Le osservazioni presentate in occasione dell’adozione di un nuovo strumento di pianificazione del territorio costituiscono un mero apporto dei privati nel procedimento di formazione dello strumento medesimo, con conseguente assenza in capo all’Amministrazione a ciò competente di un obbligo puntuale di motivazione, oltre a quella evincibile dai criteri desunti dalla relazione illustrativa del piano stesso in ordine alle proprie scelte discrezionali assunte per la destinazione delle singole aree; pertanto, seppure l’Amministrazione è tenuta ad esaminare le osservazioni pervenute, non può però essere obbligata ad una analitica confutazione di ciascuna di esse, essendo sufficiente per la loro reiezione il mero contrasto con i principi ispiratori del piano.

L’urbanistica ed il correlativo esercizio del potere di pianificazione non possono essere intesi, sul piano giuridico, solo come un coordinamento delle potenzialità edificatorie connesse al diritto di proprietà, così offrendone una visione affatto minimale, ma devono essere ricostruiti come intervento degli Enti esponenziali sul proprio territorio, in funzione dello sviluppo complessivo ed armonico del medesimo, per cui l’esercizio dei poteri di pianificazione territoriale ben può tenere conto delle esigenze legate alla tutela di interessi costituzionalmente primari, tra i quali rientrano, appunto, quelli contemplati dall’articolo 9 della Costituzione.

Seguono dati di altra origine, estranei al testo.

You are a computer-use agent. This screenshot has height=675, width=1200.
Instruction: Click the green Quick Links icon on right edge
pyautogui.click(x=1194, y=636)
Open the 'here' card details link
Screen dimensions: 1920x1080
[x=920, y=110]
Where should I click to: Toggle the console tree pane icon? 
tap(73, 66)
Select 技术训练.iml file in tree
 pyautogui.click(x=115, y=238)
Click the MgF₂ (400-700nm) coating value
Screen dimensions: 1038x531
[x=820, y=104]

La destinazione a parcheggio pubblico impressa in base a previsioni di tipo urbanistico, non comportando automaticamente l’ablazione dei suoli ed, anzi, ammettendo la realizzazione anche da parte dei privati, in regime di economia di mercato, delle relative attrezzature destinate all’uso pubblico costituisce vincolo conformativo e non anche espropriativo della proprietà privata per cui la relativa imposizione non necessita della contestuale previsione dell’indennizzo, né delle puntuali motivazioni sulle ragioni poste a base della eventuale reiterazione della previsione stessa. Più in generale, va attribuita natura non espropriativa, ma conformativa del diritto di proprietà sui suoli a tutti quei vincoli che non solo non siano esplicitamente preordinati all’esproprio in vista della realizzazione di un’opera pubblica, ma nemmeno si risolvano in una sostanziale ablazione dei suoli medesimi, consentendo, al contrario, la realizzazione di interventi da parte dei privati.